By Kay Wilson-Bolton
July 22, 2001
Every culture and every business has its share of predators, and they come in various forms. The California Association of REALTORS® and the Ventura County Coastal Association of REALTORS® has adopted a zero tolerance for those who use real estate licenses to sell real estate and/or make loans as they prey on innocent people.
The definition of a predator is one who eats its prey while still alive. While it is not a pretty picture, it does characterize the moves and the results of a predator who victimizes a borrower. Many of us believe this is a million dollar problem in Ventura County.
Picture the lender/agent who tells a potential buyer that he or she will help them find a home but needs $5000 advance payment to do so. In some cultures, an upfront fee is a common practice.
The agent finds the home, writes the offer at full price and asks that the seller credit the buyer with $5000 towards closing costs. At the end, the buyer asks about the $5000 and the agent shows the credit of $5000 on the closing statement that came from the seller. The agent keeps the $5000 in her pocket.
The predator’s response is, “they’ll never know”, and it is true. They haven’t known until the sharp eye of a REALTOR® examines a closing statement.
Recently, two such REALTORS® spotted a closing statement which reflected the costs of a refinanced home loan. The loan agent, who also holds a real estate license, knocked on their door one day and asked if they wanted to lower their monthly payment. Their existing loan was at 7%. They ended up with a 7.75% variable loan, with a cap of 16% and were charged $10,000 in loan fees, let alone $3000 in closing costs. The loan they had before the refinance was the better one and their credit score was 680 thus qualifying them for a more favorable interest rate.
They trusted the person who spoke their language. They didn’t read the paperwork because it was in a language they don’t understand.
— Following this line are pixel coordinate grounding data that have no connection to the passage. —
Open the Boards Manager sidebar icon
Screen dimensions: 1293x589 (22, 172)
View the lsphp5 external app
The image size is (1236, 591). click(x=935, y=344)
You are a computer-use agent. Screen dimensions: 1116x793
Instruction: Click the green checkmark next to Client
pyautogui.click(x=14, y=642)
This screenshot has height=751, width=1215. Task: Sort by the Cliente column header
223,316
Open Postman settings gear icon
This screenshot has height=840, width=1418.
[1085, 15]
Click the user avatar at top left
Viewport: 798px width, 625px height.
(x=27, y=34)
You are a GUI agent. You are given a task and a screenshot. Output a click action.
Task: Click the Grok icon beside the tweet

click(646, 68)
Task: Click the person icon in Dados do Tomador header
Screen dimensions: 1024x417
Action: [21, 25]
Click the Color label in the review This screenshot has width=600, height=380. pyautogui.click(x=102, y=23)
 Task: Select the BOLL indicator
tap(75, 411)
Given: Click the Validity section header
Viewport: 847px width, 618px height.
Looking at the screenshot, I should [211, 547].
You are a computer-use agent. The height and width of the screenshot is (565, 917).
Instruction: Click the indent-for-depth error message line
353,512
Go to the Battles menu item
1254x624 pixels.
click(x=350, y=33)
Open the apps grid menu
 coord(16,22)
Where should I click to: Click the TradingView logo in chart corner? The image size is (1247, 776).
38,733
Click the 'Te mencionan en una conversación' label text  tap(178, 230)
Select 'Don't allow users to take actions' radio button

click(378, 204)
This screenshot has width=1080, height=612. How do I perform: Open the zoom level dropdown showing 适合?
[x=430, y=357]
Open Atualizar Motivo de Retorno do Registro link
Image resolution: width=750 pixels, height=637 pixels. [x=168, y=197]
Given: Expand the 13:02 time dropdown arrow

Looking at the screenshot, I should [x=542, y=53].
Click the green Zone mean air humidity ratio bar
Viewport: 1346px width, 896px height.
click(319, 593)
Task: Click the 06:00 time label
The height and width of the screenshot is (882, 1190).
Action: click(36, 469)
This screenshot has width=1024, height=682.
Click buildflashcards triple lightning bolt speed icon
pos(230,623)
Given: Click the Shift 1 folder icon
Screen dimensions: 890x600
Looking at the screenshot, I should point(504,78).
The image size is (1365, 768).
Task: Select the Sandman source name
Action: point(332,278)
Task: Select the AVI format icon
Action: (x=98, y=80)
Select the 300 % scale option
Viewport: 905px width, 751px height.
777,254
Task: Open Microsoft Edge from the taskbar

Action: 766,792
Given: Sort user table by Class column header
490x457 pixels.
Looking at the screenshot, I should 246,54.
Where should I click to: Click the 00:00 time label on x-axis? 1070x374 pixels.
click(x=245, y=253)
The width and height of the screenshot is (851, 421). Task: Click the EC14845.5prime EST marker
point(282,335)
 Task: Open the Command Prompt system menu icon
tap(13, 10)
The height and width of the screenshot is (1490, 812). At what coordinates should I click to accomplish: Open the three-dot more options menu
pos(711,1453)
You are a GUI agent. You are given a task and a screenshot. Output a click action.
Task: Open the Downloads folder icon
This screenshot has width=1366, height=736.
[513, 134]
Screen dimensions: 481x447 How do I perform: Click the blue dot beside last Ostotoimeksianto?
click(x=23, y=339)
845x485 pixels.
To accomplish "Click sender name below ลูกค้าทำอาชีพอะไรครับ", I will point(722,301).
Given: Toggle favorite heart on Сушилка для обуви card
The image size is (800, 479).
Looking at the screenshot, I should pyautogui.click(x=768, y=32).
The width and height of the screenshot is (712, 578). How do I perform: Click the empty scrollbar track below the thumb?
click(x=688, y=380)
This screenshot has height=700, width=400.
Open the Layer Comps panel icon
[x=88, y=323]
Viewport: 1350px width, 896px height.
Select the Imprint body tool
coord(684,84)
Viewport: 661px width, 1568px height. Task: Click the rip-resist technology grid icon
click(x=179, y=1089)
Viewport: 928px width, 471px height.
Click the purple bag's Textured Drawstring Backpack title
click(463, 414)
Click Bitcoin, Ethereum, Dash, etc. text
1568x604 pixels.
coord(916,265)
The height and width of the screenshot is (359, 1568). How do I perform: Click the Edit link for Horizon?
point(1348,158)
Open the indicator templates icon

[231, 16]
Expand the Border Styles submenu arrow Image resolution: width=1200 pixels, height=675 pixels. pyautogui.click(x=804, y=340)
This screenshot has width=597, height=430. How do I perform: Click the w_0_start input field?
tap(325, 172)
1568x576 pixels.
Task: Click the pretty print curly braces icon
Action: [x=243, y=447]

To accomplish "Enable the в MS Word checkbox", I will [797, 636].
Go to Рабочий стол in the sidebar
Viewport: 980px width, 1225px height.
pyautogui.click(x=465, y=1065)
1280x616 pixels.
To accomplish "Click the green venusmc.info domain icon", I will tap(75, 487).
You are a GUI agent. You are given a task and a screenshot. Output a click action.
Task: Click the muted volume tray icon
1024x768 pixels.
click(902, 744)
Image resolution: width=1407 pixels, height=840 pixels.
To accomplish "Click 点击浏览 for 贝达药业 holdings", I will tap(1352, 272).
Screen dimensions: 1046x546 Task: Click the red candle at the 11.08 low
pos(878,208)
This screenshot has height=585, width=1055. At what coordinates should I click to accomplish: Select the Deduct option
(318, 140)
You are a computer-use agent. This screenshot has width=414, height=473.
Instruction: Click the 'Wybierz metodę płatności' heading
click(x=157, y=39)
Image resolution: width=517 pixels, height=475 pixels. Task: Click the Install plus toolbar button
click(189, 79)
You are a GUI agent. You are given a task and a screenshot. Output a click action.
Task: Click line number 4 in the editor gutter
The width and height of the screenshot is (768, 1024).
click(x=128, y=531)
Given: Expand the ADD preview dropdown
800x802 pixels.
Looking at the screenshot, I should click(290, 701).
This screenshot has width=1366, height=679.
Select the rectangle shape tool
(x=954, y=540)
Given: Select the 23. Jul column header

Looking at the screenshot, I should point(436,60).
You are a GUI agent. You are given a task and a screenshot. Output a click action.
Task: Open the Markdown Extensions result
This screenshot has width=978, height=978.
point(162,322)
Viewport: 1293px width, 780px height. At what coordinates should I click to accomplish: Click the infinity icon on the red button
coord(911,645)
Thanks to the District Attorneys office and a sharp investigator assigned to this problem, the concern of the investigative editorial team at the Ventura STAR and the Ventura County Coastal Association of REALTORS® Cultural Diversity Committee, something is being done to stop this abuse and hold the predators accountable for the illegal and immoral practices.
Here are some things to look for. If someone teases you with a loan or an idea that sounds too easy or too good, there is probably something wrong with it. Don’t do anything until someone you trust looks over your paper work. Don’t give any information to a stranger until you are sure they are legitimate. If you need a refinance or a loan, ask someone you trust to recommend someone to you. If you don’t know anyone to provide a recommendation, call Randy McCaslin at the Ventura County Coastal Association of REALTORS® 981.2100. If bi-lingual assistance is needed call 981.2100 and leave a message for Fernie Campos, chair of our Cultural Diversity Committee. Someone who speaks your language will call you back.
If the agent you speak to is not a REALTOR®, they cannot be held accountable by us as their peers. We have no tolerance for predators. They need to be put out of business and any help you can provide to us with move the process forward.
Kay Wilson-Bolton has been on the forefront of monitoring and reporting predatory lending practices. She has been in real estate in Ventura County since 1976.